Just three years after hard rock's commercial vitality was in doubt, the first-week sales splash of Soundgarden and Nine Inch Nails adds dramatically to the mounting evidence that the aggressive musical genre is thriving.
Soundgarden's "Superunknown" album sold an estimated 163,000 copies last week to enter the national pop chart at No. 1, while Nine Inch Nails' "The Downward Spiral" sold an estimated 119,000 to enter at No. 2 when Billboard magazine hits the newsstands Saturday.
That's the highest 1994 first week sales showing since the holiday shopping spree ended in January with No. 1 and No. 2 albums by Mariah Carey and Pearl Jam generating similar sales tallies.
"Anyone who tells you that rock 'n' roll is dead is completely out of touch with what's going on in the music industry," said Mike Fine, chief executive officer of SoundScan, the New York research firm that monitors sales data for the music industry.
"Five years ago, no one ever saw an underground rock act burst on the mainstream pop chart the way they do now. But ever since Nirvana crossed over, the commercial potential of alternative rock is taken seriously by the people who run the music business."
What's particularly encouraging to the industry is that Soundgarden and Nine Inch Nails now appear to add to an already impressive list of young best-selling bands, including Nirvana, Pearl Jam, Stone Temple Pilots, Smashing Pumpkins and Soul Asylum. Both the new Soundgarden and Nine Inch Nails albums are expected to continue to sell strongly through the spring and summer as the bands tour across the country.
"Rock is definitely going through a big resurgence right now," said Al Cafaro, president and CEO of A&M Records Inc., the label that releases Soundgarden's music.
"There's a flurry of brilliant artists out there like Soundgarden and Nine Inch Nails, each exploring their own creative vision. These aren't musicians who manufacture contrived products to appeal to the pop marketplace. The reason they're so successful is that they make inspired, high quality music."
While surveys suggest that the number of rock fans purchasing music has declined since 1989 from 43% to 33% of the $10-billion domestic market, rock-oriented consumers still purchase twice as many albums as country fans and four times the amount bought by rap fans.
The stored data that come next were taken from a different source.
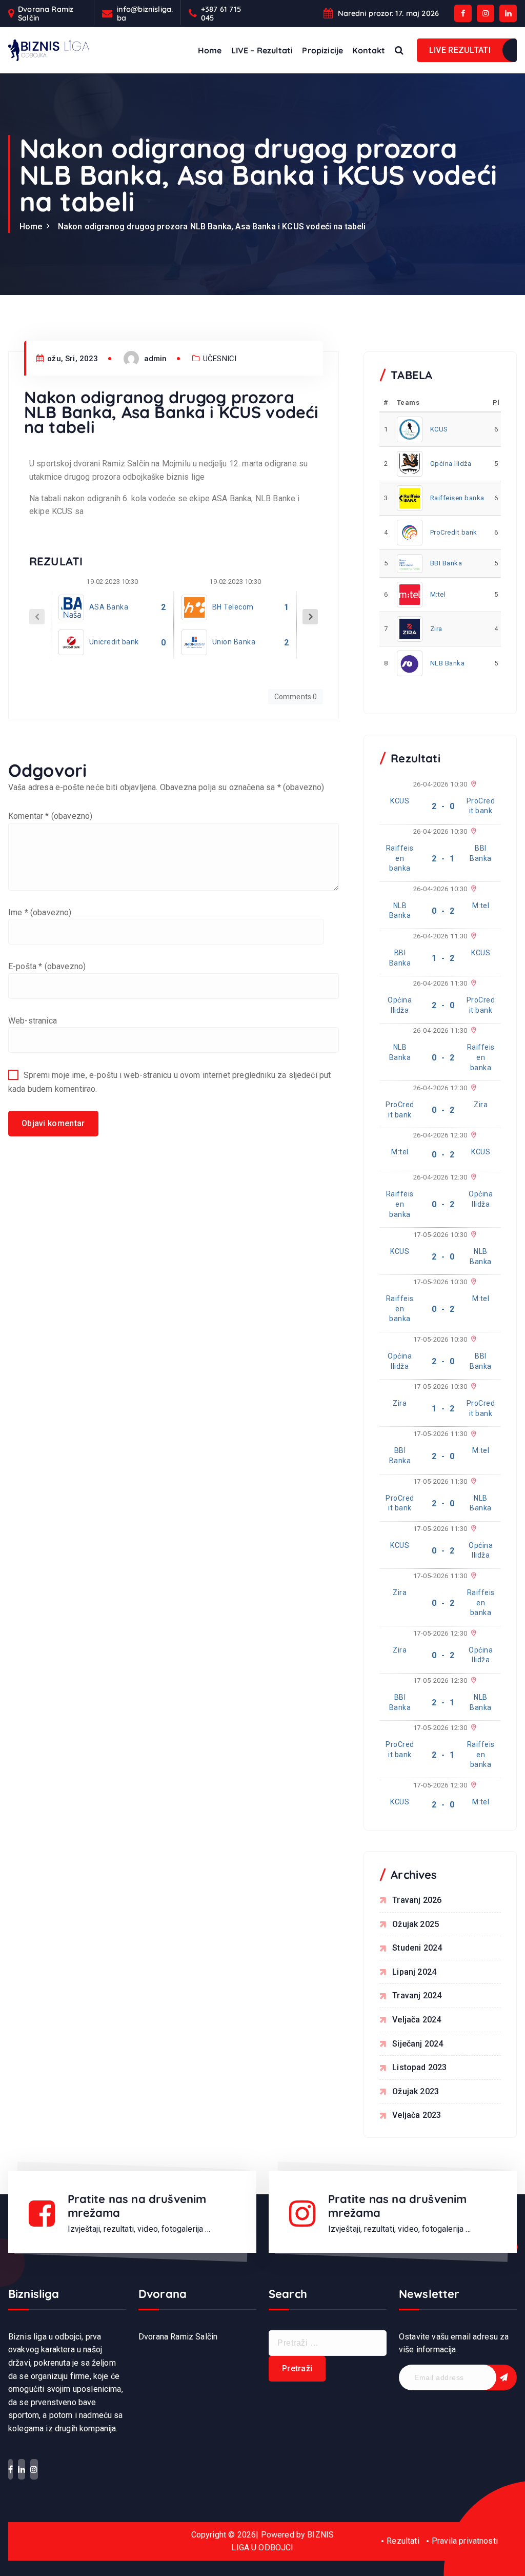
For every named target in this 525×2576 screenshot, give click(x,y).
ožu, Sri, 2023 (71, 358)
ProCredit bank (453, 532)
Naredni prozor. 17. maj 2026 (388, 13)
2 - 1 (443, 858)
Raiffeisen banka (457, 498)
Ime (40, 912)
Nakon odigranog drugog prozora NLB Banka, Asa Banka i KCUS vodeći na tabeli (212, 226)
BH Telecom (233, 607)
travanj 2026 (416, 1900)
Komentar (50, 816)
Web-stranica (32, 1021)
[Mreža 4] (472, 889)
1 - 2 (443, 958)
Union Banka (234, 642)
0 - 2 (443, 911)
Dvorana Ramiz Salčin (45, 14)
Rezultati (403, 2541)
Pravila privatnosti (465, 2541)
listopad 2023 (419, 2067)
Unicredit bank (114, 642)
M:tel (438, 594)
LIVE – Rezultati (262, 50)
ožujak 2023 (415, 2091)
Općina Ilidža (451, 463)
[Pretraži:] (328, 2343)
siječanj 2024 (417, 2044)
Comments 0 (295, 697)
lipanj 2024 (414, 1972)
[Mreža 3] (472, 831)
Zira (436, 629)
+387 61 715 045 (221, 14)
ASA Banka (109, 607)
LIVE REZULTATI (460, 50)
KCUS (439, 429)
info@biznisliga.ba (145, 14)
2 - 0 (443, 806)
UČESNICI (219, 358)
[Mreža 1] (472, 784)
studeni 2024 (417, 1948)
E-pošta (47, 966)
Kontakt (368, 50)
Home (210, 50)
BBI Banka (446, 563)
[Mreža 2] (472, 983)
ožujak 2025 (415, 1924)
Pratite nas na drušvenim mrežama (137, 2205)
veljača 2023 (416, 2115)
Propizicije (322, 50)
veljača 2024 (416, 2019)
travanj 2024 (416, 1995)
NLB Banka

Rock music accounted for more than $3 billion in domestic sales last year with many of the nation's biggest hits being delivered by new acts. Pearl Jam--which broke the record for the biggest selling debut in October with its 950,000-selling "Vs."--sold more records in the United States last year than any other artist, generating an estimated $72 million from sales of its two albums.
The success of alternative acts from Pearl Jam to Nine Inch Nails coincides precisely with the rise of Generation X, whose alienation is captured succinctly in a new rebellious music that helps differentiate young fans from their parents.
Many in the industry also credit alternative rock's sudden high visibility to SoundScan. In many cases under Billboard's old system, store personnel frequently failed to report the sales of budding bands with whose music they were unfamiliar.
Alternative rock artists fare much better under SoundScan because figures are entered into a computer every time a clerk runs an album through a bar code scanner at the sales register.
Analysts speculate that this week's showing for Soundgarden and Nine Inch Nails will encourage record executives to gamble on signing more unconventional young artists--laying a foundation for an even broader resurgence.
Record companies have already begun to invest more money to develop new acts, giving "baby" bands more time and bigger budgets to build a fan base and hone their chops on the concert circuit. Such efforts have paid off handsomely in grooming acts like Spin Doctors, Blind Melon, Counting Crows, PJ Harvey, Liz Phair and the Afghan Whigs.
"The 13-year-old to 21-year-old customer is a huge chunk of our business and they're buying tons of music by a brand-new crop of original rock artists," said Mike Murray, vice president and general manager of the Ft. Lauderdale-based, 520-outlet Blockbuster Music. "There used to be only a couple sure-bet heavy-hitting superstars out there who dominated the rock industry, but that's just not the case anymore."